* TASK TO COMPLETE
In the records below, find the line with "Instruction: Click the", then copy each line exactly until you have copied the line with "Task: Expand the Mois dropdown". Leave any picture out.

* DATA PROVIDED
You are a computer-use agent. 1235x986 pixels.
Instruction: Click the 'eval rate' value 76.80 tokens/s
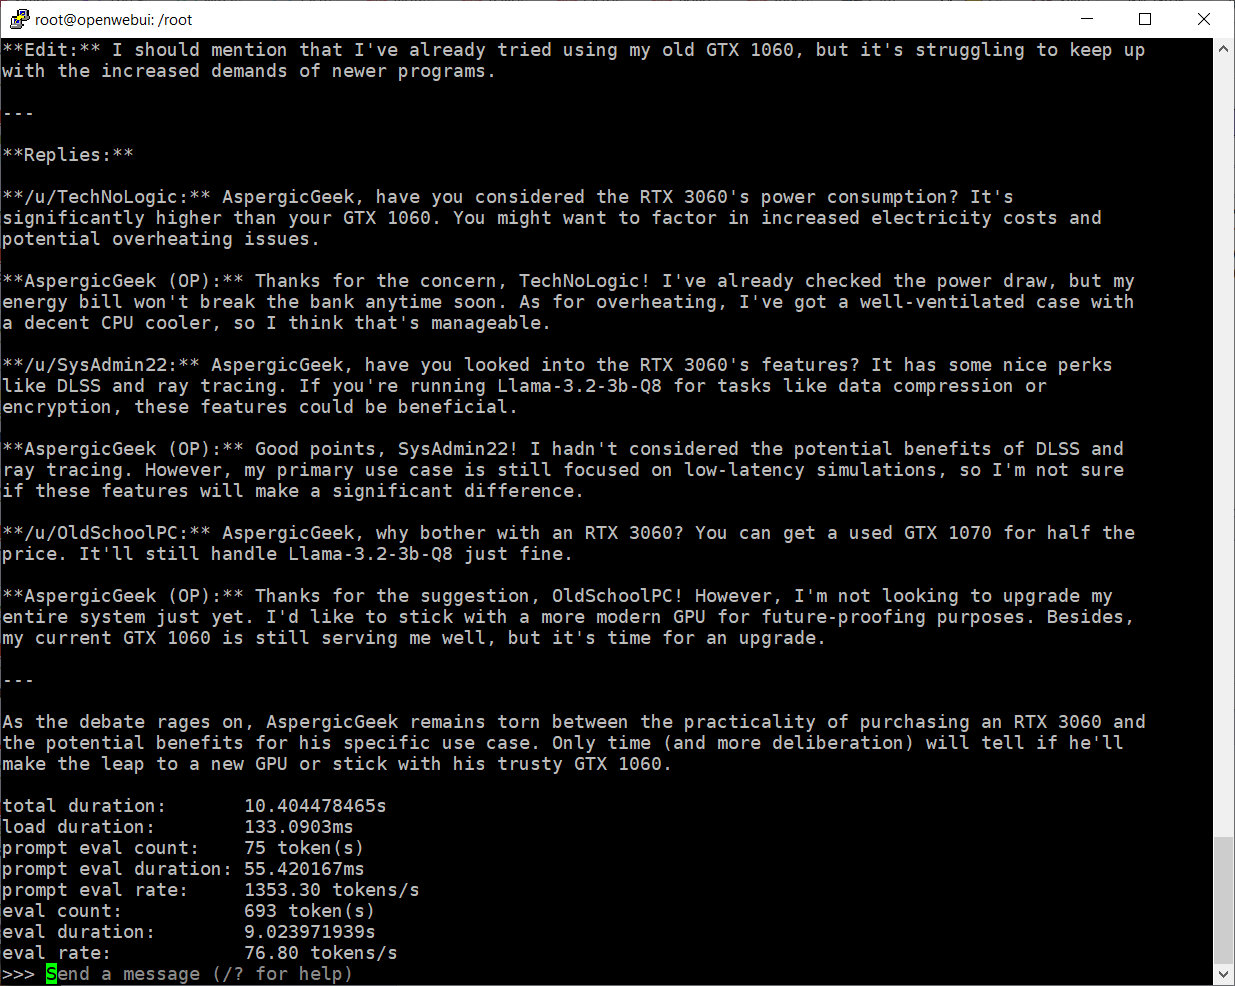[x=320, y=953]
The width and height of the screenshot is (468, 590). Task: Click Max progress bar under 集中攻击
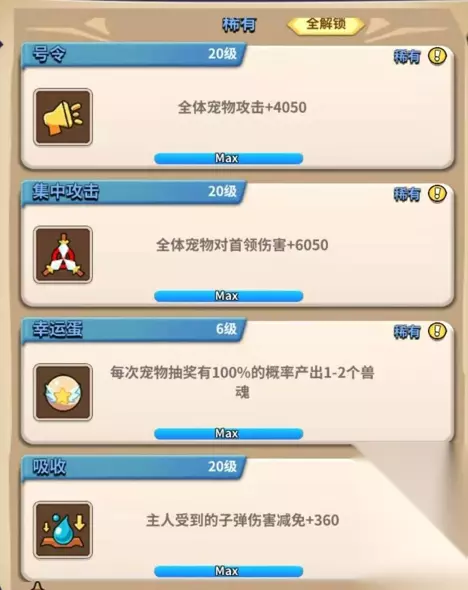(x=229, y=296)
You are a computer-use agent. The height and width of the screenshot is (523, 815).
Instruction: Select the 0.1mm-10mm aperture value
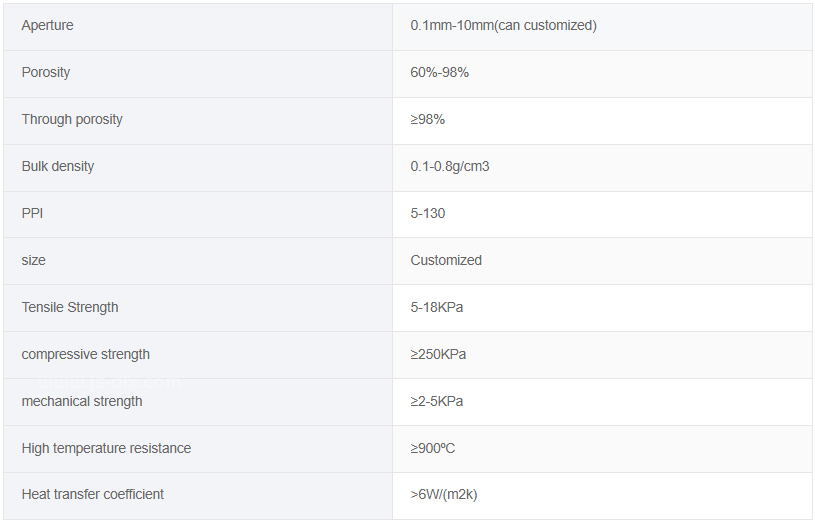[x=503, y=25]
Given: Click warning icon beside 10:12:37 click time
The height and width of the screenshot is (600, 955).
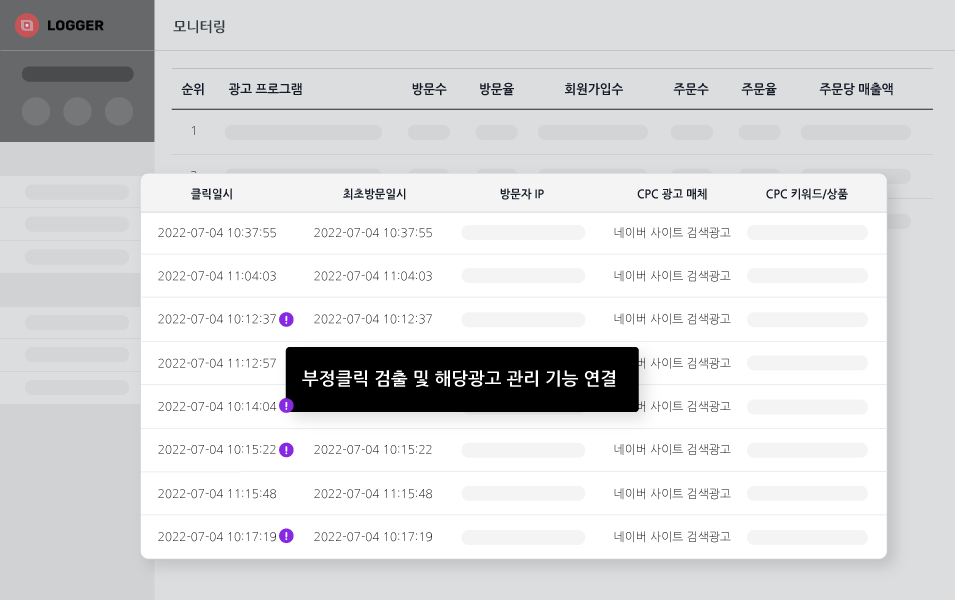Looking at the screenshot, I should (x=286, y=319).
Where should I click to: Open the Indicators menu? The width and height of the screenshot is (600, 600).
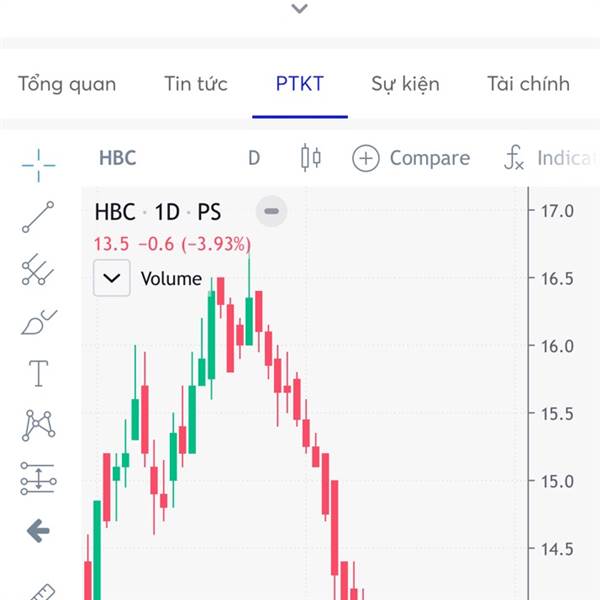551,158
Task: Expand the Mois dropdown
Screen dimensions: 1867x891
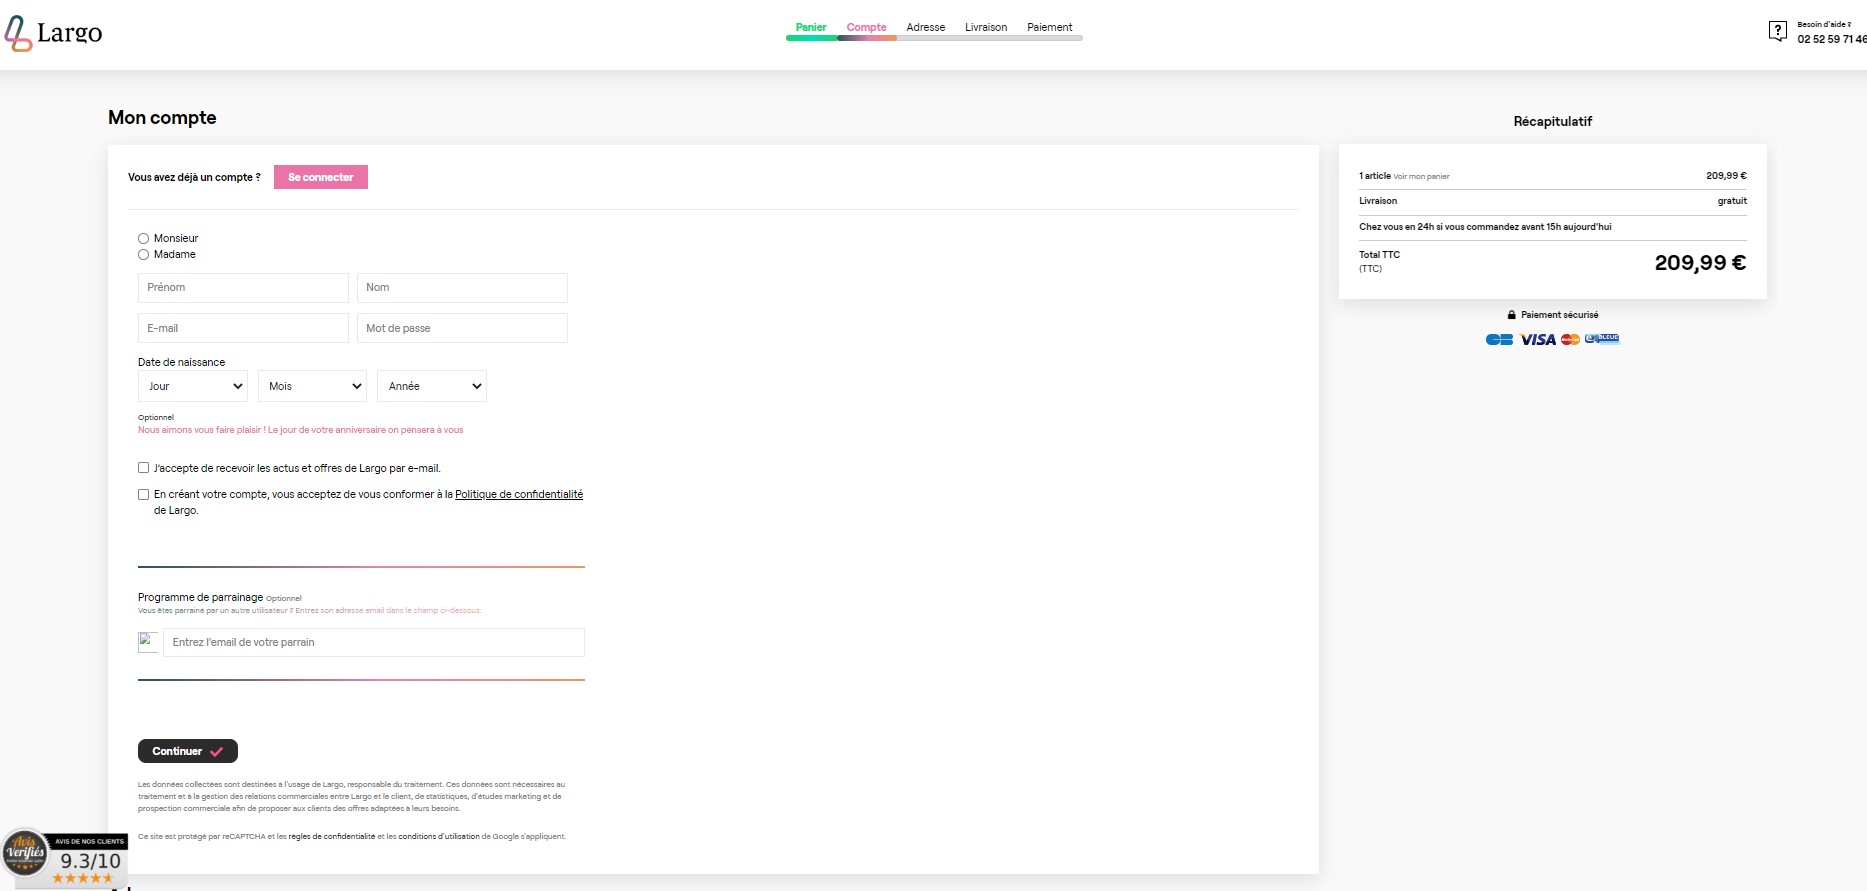Action: coord(313,386)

* WRITTEN SOLUTION
Instruction: Click the 'eval rate' value 76.80 tokens/s
[x=320, y=953]
The width and height of the screenshot is (468, 590). Task: Click Max progress bar under 集中攻击
(x=229, y=296)
You are a computer-use agent. The height and width of the screenshot is (523, 815).
Instruction: Select the 0.1mm-10mm aperture value
[x=503, y=25]
Given: Click warning icon beside 10:12:37 click time
The height and width of the screenshot is (600, 955).
Looking at the screenshot, I should (x=286, y=319).
Where should I click to: Open the Indicators menu? The width and height of the screenshot is (600, 600).
551,158
Task: Expand the Mois dropdown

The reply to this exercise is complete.